<!-- !pip install -q bitsandbytes datasets accelerate loralib
!pip install -q git+https://github.com/huggingface/transformers.git@main git+https://github.com/huggingface/peft.git -->

In [None]:
# HERE WE ARE TRAINING THE ADAPTERS NOT THE original  WEIGHTS
# We will be adding weights to the models are various points and fine-tuning those weights 
# We will set up the huggingface hub at the start so that we can later save our weights to HF hub
# the token is a write token which is saved by the name - PEFT-LORA-CHECKPOINTS
x
from  huggingface_hub import notebook_login
notebook_login()

In [None]:
import os
os.environ["CUDA_VISIBLE_DEVICES"] = "0"
import torch
import torch.nn as nn
# bitsandbytes from HF turns your model into 8 bits
# Model won't take up a lot of GPU ram 
# Makes it easier and faster to store 
import bitsandbytes as bnb
from transformers import AutoTokenizer , AutoConfig , AutoModelForCausalLM
model  = AutoModelForCausalLM.from_pretrained(
    "bigscience/bloomz-560m" , 
    load_in_8bit = True , 
    device_map ="auto"
)

tokenizer  = AutoTokenizer.from_pretrained("bigscience/bloomz-560m")

# WARNINGS: The `load_in_4bit` and `load_in_8bit` arguments are deprecated and will be removed in the future versions.
#  Please, pass a `BitsAndBytesConfig` object in `quantization_config` argument instead.

The original colab notebook will be posted after the code is complete. 

In [None]:
for param in model.parameters():
  # freeze the model - train adapters later
  param.requires_grad = False
  if param.ndim==1:
    # cast the small params[dim=1] (eg.layernorm) to float32 for stability
    param.data = param.data.to(torch.float32)

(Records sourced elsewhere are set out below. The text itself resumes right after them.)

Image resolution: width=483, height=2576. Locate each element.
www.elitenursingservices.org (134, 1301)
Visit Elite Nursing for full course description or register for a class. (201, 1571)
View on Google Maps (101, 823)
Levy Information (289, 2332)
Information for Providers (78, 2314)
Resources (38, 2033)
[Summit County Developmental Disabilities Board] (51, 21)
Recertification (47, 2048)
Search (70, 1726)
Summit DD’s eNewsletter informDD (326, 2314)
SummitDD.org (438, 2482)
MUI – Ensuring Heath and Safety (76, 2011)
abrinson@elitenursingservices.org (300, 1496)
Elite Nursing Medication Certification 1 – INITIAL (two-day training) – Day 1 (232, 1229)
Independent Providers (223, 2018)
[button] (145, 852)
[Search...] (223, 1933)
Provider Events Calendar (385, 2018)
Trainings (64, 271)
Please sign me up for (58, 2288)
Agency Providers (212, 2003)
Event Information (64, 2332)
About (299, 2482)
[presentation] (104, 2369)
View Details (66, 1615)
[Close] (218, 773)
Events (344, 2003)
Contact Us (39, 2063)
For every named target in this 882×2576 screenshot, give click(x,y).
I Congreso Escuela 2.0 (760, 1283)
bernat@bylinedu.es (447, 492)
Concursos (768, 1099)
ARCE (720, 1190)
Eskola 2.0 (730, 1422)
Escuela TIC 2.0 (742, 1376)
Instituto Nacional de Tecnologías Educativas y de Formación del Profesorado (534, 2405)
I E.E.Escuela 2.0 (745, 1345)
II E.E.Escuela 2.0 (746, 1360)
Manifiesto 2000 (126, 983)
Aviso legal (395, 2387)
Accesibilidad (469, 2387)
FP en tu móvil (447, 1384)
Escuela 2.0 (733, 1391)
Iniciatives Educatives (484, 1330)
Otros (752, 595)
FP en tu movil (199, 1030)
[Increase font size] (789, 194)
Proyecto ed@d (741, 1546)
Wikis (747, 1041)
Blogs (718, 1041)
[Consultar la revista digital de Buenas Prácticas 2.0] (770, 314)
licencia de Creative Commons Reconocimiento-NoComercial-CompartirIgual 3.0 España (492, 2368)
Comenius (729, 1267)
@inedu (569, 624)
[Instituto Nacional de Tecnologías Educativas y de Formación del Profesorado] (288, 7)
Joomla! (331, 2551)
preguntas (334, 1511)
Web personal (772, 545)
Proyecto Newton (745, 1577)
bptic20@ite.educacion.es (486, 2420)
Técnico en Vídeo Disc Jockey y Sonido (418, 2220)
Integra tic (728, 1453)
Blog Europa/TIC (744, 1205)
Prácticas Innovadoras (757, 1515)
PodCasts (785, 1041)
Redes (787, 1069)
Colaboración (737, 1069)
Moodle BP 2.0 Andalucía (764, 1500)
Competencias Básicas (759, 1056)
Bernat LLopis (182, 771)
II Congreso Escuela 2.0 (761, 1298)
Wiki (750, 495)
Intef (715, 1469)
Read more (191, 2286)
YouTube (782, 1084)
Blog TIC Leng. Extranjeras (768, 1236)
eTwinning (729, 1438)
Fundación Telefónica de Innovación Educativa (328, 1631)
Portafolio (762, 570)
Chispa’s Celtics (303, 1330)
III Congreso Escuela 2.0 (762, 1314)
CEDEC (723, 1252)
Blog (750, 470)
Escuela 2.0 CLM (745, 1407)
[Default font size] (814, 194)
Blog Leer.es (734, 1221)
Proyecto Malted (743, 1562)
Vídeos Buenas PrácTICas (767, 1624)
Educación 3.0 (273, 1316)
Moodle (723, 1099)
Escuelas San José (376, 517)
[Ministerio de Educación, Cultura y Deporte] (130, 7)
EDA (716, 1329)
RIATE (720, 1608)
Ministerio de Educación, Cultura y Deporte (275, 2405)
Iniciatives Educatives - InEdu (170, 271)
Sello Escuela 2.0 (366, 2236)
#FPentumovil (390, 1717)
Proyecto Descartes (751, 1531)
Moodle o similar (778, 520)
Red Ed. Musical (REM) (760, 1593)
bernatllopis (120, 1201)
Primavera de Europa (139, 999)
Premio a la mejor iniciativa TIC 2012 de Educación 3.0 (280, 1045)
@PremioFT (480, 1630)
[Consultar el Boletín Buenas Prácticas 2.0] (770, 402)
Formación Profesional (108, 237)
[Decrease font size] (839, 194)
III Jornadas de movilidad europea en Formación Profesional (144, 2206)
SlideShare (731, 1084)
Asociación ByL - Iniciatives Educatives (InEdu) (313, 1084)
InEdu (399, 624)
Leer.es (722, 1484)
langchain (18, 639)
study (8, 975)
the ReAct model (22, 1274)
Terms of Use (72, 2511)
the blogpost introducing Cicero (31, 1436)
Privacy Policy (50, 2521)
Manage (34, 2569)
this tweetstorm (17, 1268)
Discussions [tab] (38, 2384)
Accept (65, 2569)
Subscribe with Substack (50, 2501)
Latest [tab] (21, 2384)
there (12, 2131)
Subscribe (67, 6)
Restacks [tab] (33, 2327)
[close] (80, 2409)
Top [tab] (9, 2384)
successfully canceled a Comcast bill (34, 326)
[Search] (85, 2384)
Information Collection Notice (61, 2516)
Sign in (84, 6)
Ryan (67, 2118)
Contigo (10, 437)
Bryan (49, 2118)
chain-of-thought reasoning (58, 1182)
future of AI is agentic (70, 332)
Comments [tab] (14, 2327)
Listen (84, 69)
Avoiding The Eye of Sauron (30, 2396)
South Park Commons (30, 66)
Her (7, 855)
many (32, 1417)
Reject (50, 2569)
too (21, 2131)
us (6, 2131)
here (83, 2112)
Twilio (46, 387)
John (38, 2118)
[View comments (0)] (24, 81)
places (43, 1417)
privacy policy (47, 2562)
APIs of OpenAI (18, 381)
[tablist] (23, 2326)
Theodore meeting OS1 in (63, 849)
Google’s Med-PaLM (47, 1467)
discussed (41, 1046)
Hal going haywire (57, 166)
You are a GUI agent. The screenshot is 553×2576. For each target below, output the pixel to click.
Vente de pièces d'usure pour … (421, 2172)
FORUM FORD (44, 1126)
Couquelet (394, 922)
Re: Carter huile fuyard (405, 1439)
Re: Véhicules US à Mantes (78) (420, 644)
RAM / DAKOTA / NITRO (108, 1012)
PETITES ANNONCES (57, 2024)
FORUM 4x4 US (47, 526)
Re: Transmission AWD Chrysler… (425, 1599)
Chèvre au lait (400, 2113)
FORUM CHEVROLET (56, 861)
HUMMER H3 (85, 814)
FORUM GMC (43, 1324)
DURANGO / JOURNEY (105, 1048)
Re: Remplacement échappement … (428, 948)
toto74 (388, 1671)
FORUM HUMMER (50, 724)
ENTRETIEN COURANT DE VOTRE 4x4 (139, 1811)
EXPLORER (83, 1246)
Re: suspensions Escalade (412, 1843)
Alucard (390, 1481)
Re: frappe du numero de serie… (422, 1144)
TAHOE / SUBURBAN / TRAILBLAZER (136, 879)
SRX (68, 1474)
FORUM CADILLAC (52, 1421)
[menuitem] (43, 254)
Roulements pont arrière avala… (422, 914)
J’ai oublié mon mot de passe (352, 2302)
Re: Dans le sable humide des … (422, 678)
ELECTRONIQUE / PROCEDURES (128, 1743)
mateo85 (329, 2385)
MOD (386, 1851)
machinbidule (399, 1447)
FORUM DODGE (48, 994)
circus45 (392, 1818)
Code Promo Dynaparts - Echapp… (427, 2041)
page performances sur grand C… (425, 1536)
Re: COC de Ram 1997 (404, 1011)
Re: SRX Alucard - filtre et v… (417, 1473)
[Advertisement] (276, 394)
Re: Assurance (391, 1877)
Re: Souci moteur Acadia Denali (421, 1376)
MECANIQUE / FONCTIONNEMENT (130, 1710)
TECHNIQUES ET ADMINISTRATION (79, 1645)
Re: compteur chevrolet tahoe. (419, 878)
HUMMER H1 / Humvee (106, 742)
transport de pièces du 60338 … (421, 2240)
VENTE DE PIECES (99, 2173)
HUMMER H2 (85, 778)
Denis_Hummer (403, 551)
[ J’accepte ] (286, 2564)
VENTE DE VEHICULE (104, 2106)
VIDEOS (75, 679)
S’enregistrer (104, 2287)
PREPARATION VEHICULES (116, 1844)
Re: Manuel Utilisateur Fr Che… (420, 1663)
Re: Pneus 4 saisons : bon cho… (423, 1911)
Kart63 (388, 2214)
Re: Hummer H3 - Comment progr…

#reduce number of stored activations
model.gradient_checkpointing_enable()
# enabling input gradients 
model.enable_input_require_grads()


# cast the numerical output to float32 for stability , wrapper around sequential layers 
class CastOutputToFloat(nn.Sequential):
  def forward(self,x):
    return super().forward(x).to(torch.float32)

# lm_head is the model's outout layer , wrap it with castoutputtofloat func, 
#  Ensures that the logits (outputs of the lm_head) are cast to float32, making them
#  more stable for tasks like computing loss or metrics during training.
model.lm_head = CastOutputToFloat(model.lm_head)


# In PyTorch, the requires_grad attribute of a tensor indicates whether or not 
# PyTorch should compute gradients for that tensor during the backward pass.
# requires_grad=True: Enables gradient computation for the tensor.
# When requires_grad=False, PyTorch does not track operations, so no gradients are computed, 
# and the tensor is treated as a constant.
#  It is used To specify which parameters in a model should be updated during training.
# To save memory and computation time by disabling gradient tracking for parameters that don't need to be updated.

# 1D params are 1D tensors
# ndim==1 checks if the parameter is a 1D tensor (like biases or weights in layer normalization) and casts it to float32.
# In mixed precision training (e.g., using float16 for efficiency), small parameters like biases or layer norm weights can cause numerical instability.
#  Converting these parameters to float32 helps ensure stability without significantly affecting performance.

# Reducing Stored Activations : Enables gradient checkpointing, which reduces the memory usage for activations during training by 
# recomputing them during backpropagation instead of storing them.
# This trade-off between computation and memory usage is particularly useful for training large models with limited GPU memory.


#  Enabling Input Gradients: This ensures that gradients with respect to the model’s inputs are computed.
# Necessary when applying techniques like LoRA (Low-Rank Adaptation) or other methods that modify intermediate layers during fine-tuning.
#  This enables the model to propagate gradients correctly for such custom layers or inputs.